▸ What this task involves:
From the entries below, reproduce exactly the line containing "Top 10 Broadband", the line containing "P.N.OAK (19, 1871)", and every line in between, with nothing added.

───── Task data ─────

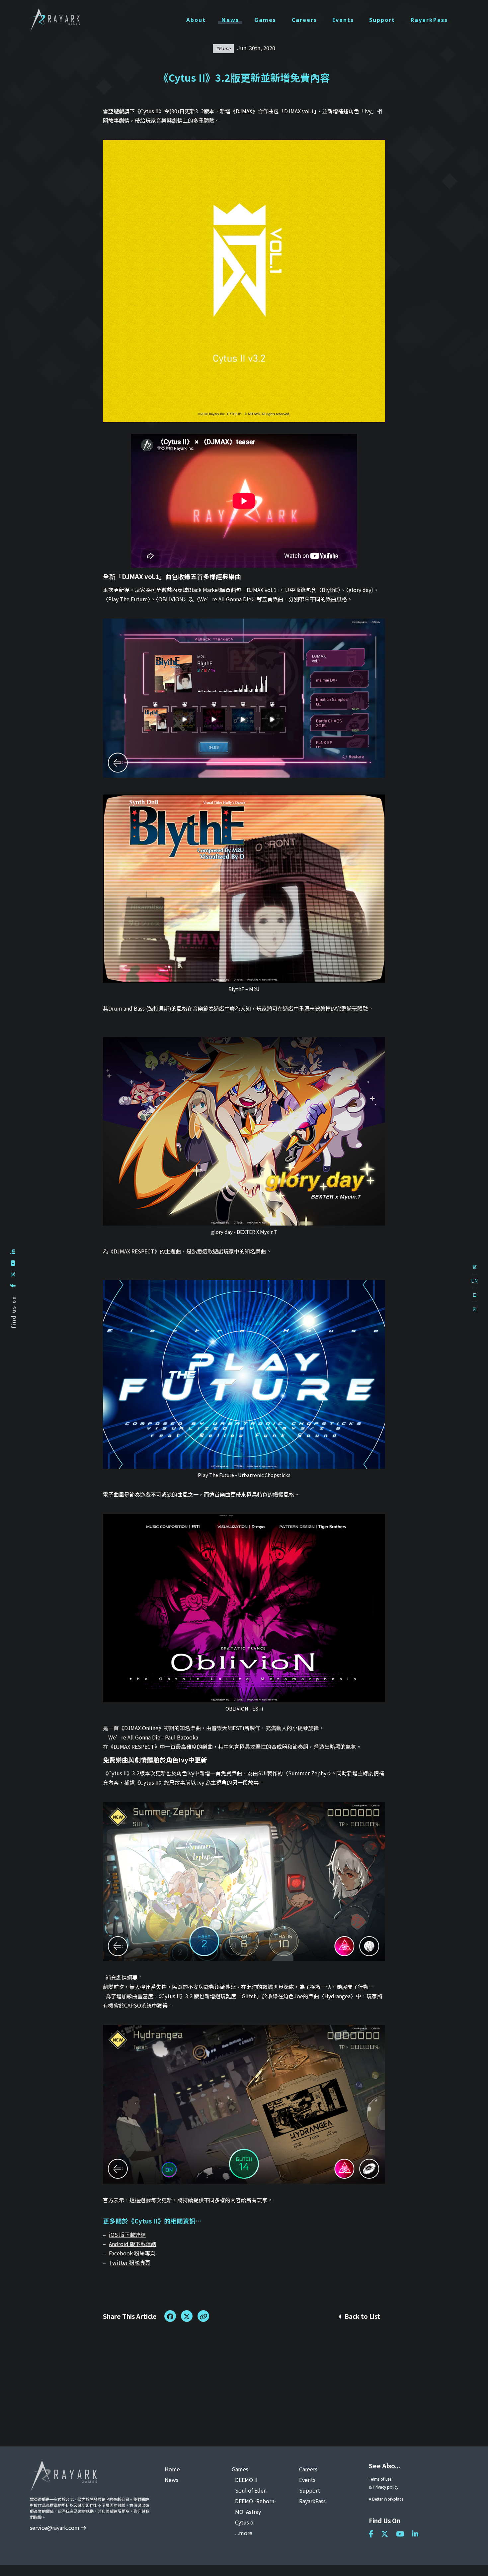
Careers (304, 20)
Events (343, 20)
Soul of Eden (251, 2490)
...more (243, 2533)
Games (265, 20)
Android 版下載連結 (132, 2244)
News (230, 20)
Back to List (361, 2316)
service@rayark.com (55, 2527)
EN (474, 1281)
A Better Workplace (386, 2499)
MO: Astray (248, 2512)
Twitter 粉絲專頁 (129, 2262)
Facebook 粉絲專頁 (132, 2253)
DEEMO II (246, 2480)
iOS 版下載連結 (127, 2234)
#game (223, 48)
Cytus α (244, 2522)
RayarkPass (429, 20)
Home (172, 2469)
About (196, 20)
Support (382, 20)
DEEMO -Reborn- (255, 2501)
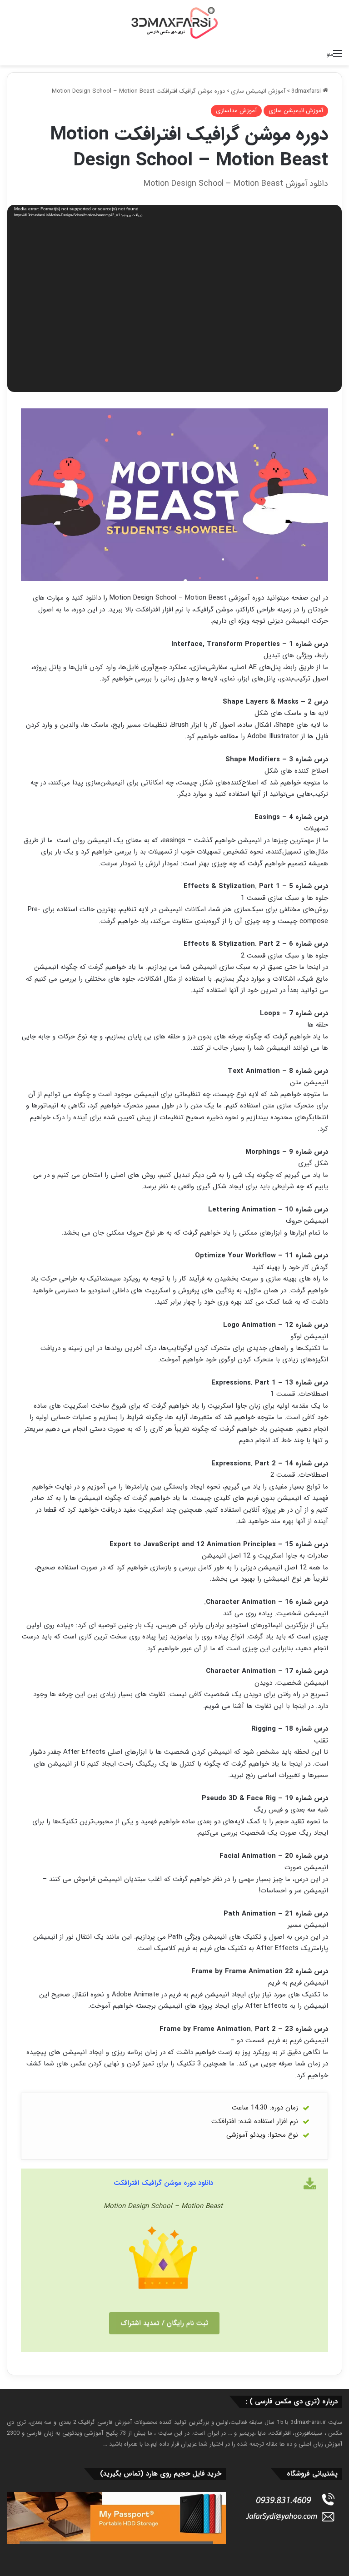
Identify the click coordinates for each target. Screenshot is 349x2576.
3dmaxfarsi (307, 91)
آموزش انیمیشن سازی (258, 91)
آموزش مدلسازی (236, 110)
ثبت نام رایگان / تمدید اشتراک (164, 2323)
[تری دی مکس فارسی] (174, 22)
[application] (174, 300)
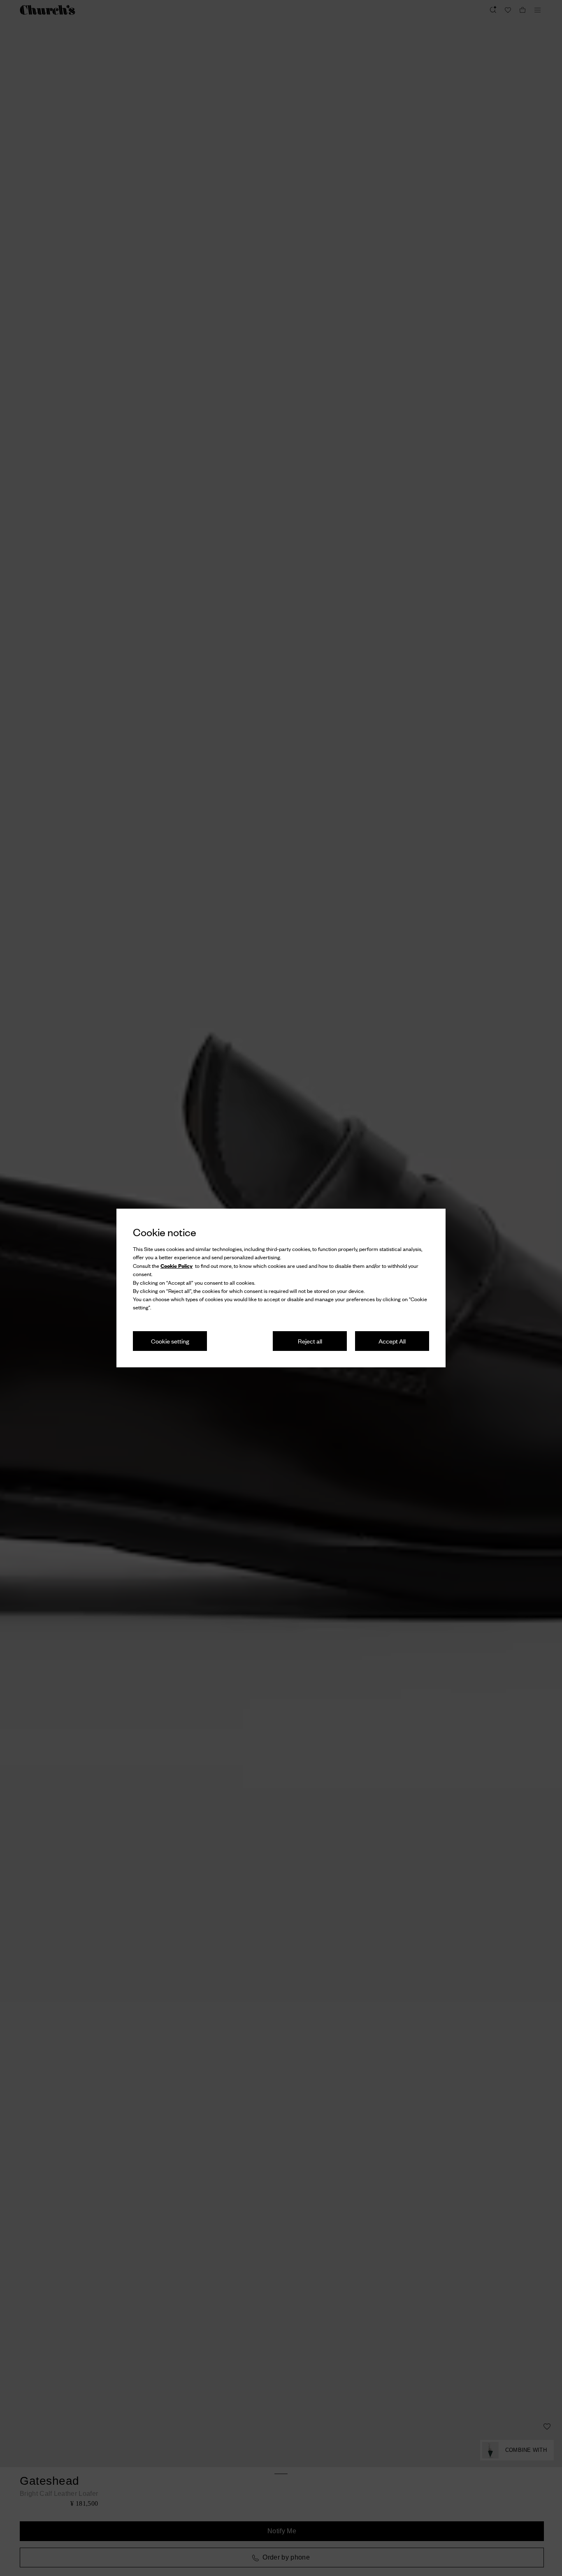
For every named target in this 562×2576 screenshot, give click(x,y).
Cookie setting (170, 1341)
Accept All (392, 1341)
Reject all (310, 1341)
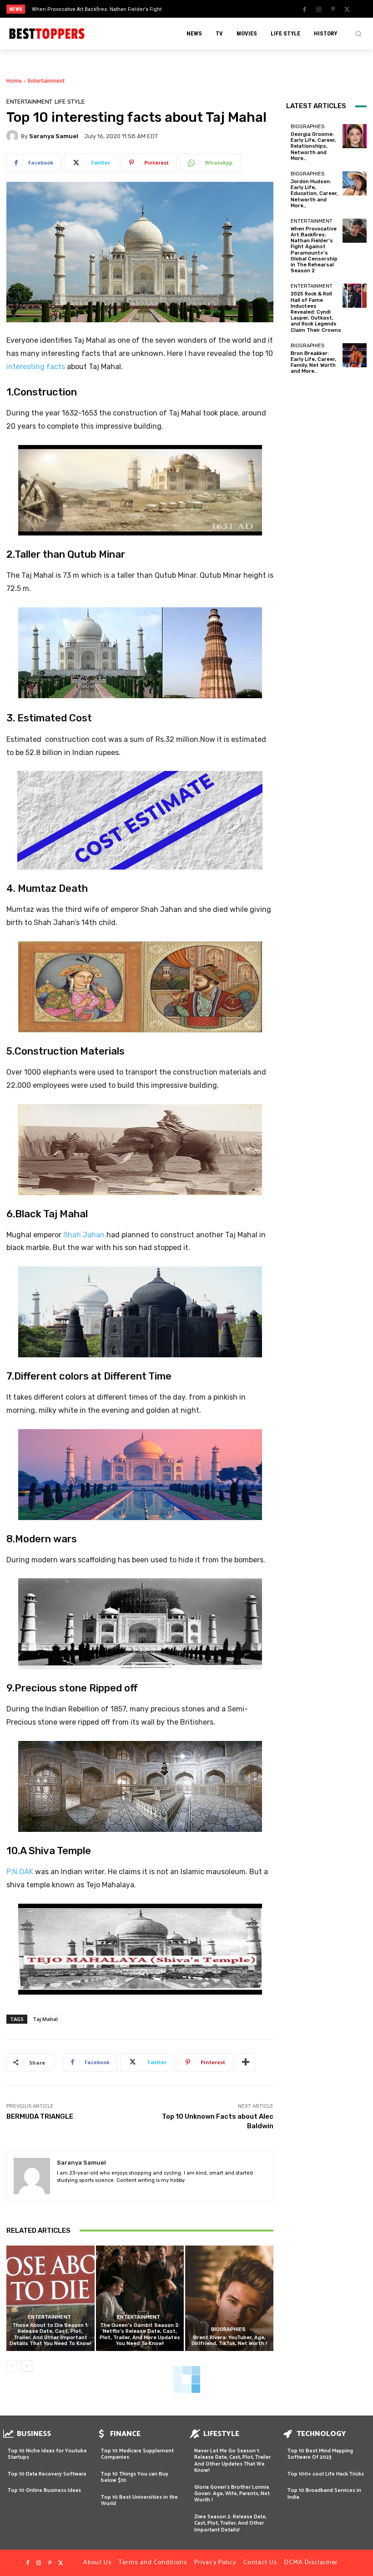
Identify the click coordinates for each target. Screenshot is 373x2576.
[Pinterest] (333, 9)
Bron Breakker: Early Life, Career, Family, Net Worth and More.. (313, 362)
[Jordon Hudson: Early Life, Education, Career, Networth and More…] (355, 183)
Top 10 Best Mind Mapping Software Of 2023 (320, 2453)
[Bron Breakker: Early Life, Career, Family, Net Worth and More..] (355, 355)
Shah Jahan (84, 1234)
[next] (205, 9)
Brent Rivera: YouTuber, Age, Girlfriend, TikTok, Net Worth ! (229, 2340)
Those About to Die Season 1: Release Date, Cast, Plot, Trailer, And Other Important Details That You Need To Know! (50, 2334)
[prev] (191, 9)
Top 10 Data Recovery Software (47, 2474)
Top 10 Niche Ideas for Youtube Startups (47, 2453)
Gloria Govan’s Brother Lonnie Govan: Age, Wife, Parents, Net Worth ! (232, 2494)
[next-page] (26, 2366)
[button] (358, 33)
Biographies (228, 2329)
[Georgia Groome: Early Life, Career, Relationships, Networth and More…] (355, 136)
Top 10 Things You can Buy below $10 (134, 2477)
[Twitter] (347, 9)
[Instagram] (319, 9)
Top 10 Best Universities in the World (139, 2500)
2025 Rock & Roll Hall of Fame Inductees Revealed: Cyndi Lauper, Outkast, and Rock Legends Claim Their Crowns (316, 312)
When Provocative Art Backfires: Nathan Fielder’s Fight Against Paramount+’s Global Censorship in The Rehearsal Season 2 (314, 250)
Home (14, 81)
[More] (245, 2062)
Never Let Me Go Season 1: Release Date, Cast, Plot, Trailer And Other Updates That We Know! (232, 2460)
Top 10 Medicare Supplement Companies (137, 2453)
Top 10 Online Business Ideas (44, 2490)
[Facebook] (305, 9)
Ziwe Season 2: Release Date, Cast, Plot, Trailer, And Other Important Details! (230, 2523)
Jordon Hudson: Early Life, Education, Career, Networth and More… (314, 194)
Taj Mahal (45, 2019)
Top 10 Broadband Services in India (324, 2493)
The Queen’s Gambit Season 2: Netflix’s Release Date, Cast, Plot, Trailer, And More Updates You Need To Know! (140, 2334)
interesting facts (36, 366)
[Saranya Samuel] (13, 136)
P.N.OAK (19, 1871)
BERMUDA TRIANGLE (39, 2116)
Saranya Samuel (53, 136)
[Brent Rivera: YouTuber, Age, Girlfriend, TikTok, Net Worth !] (229, 2298)
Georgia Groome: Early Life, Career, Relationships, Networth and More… (313, 146)
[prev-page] (12, 2366)
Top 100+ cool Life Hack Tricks (325, 2474)
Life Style (70, 102)
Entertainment (46, 81)
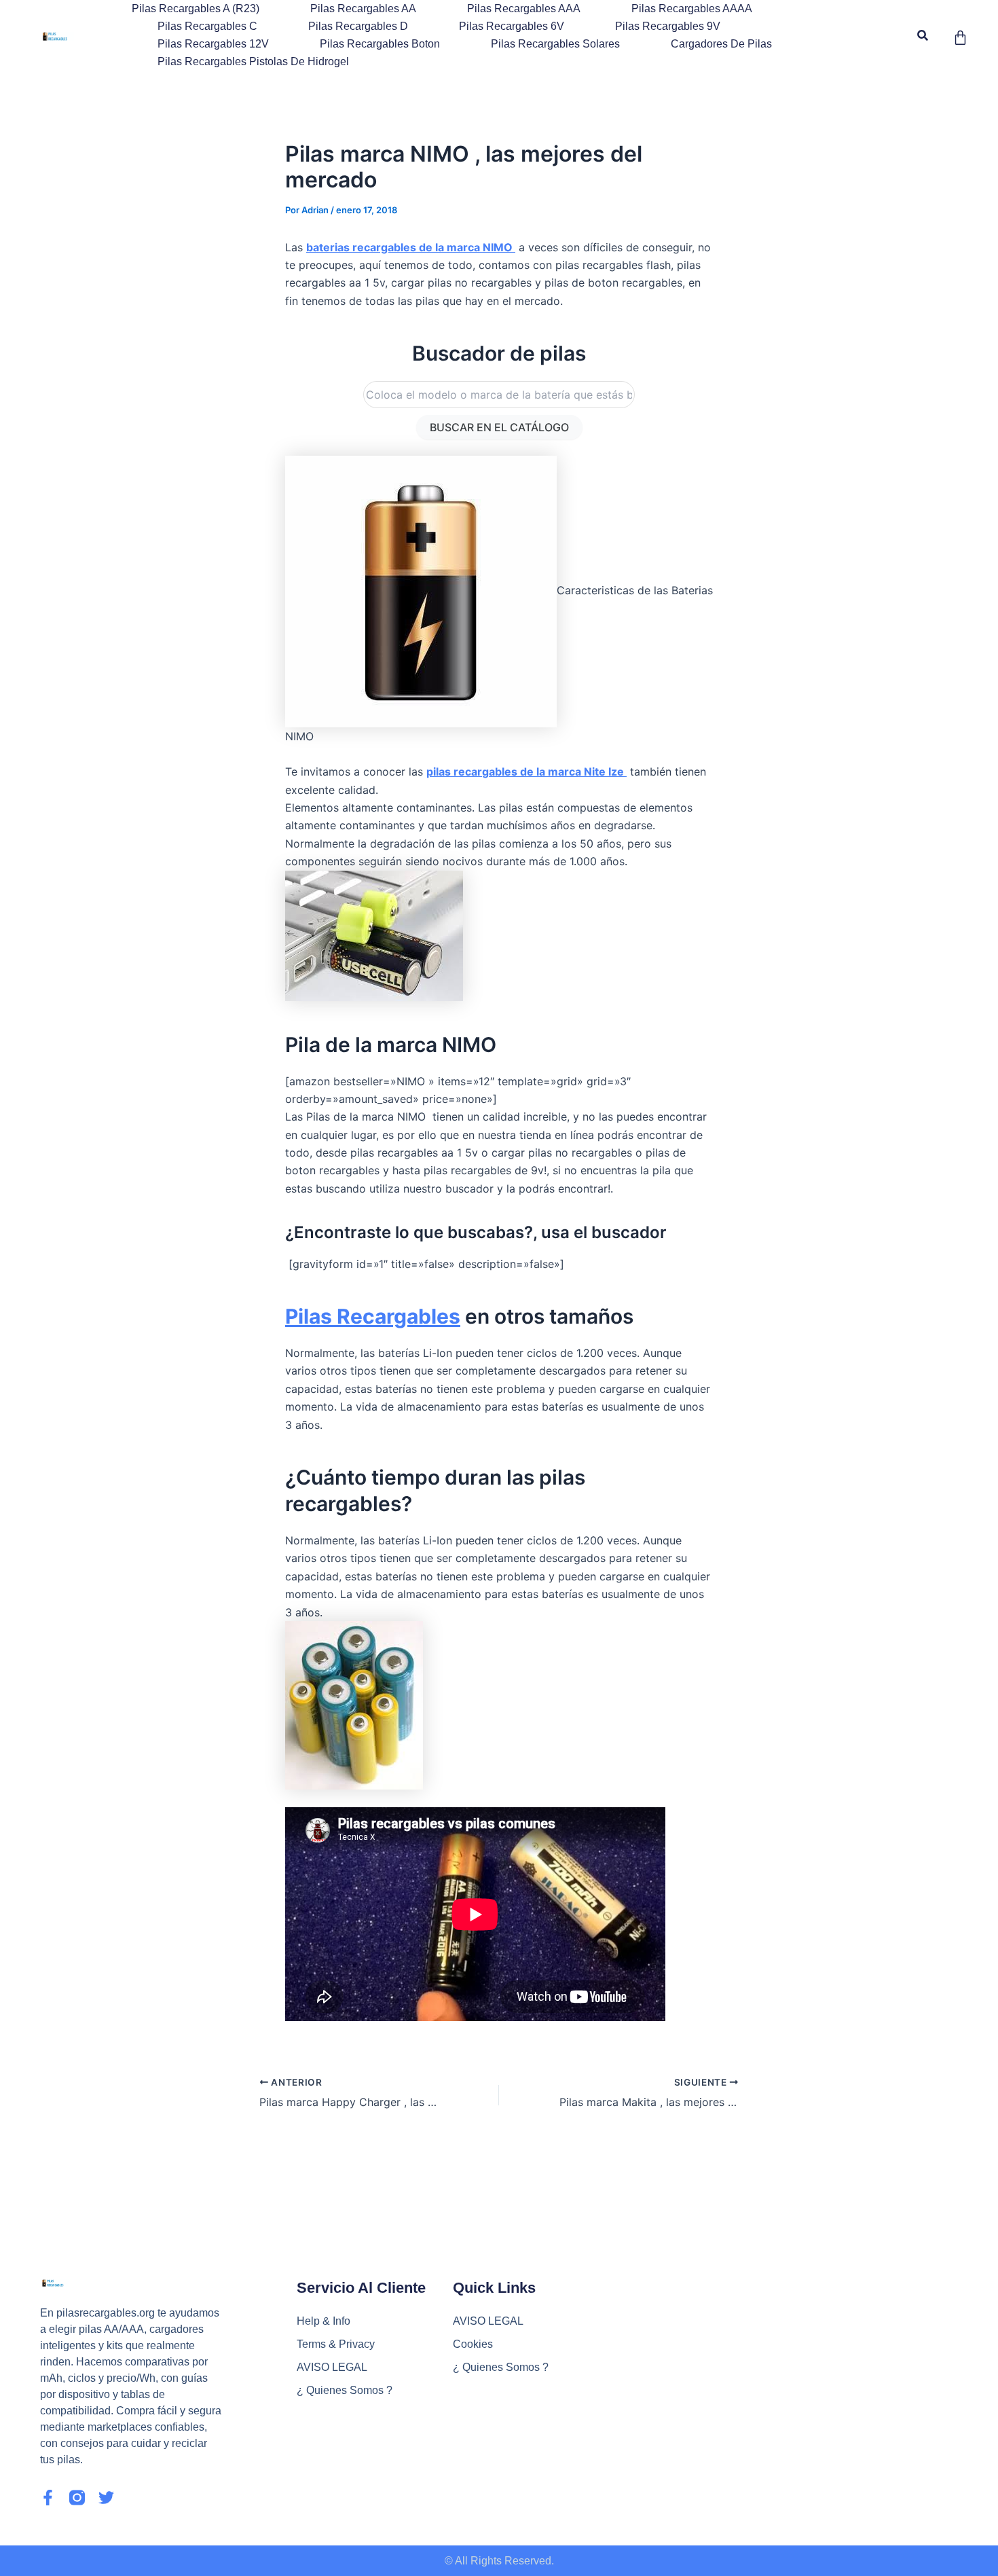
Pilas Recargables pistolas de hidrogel (253, 61)
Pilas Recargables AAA (523, 8)
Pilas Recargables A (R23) (195, 8)
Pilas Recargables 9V (667, 26)
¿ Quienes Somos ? (344, 2390)
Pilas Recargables (372, 1316)
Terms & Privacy (336, 2344)
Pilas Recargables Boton (380, 44)
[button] (923, 35)
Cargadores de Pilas (721, 44)
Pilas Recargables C (207, 26)
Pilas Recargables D (358, 26)
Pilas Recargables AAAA (691, 8)
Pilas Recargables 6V (511, 26)
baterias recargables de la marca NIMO (410, 247)
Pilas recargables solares (555, 44)
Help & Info (323, 2321)
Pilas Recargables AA (363, 8)
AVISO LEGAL (332, 2367)
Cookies (473, 2344)
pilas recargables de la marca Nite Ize (526, 771)
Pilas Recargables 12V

─────

▸ Solution to this exercise:
Top 10 Broadband Services in India (324, 2493)
The Queen’s Gambit Season 2: Netflix’s Release Date, Cast, Plot, Trailer, And More Updates You Need To Know! (140, 2334)
interesting facts (36, 366)
[Saranya Samuel] (13, 136)
P.N.OAK (19, 1871)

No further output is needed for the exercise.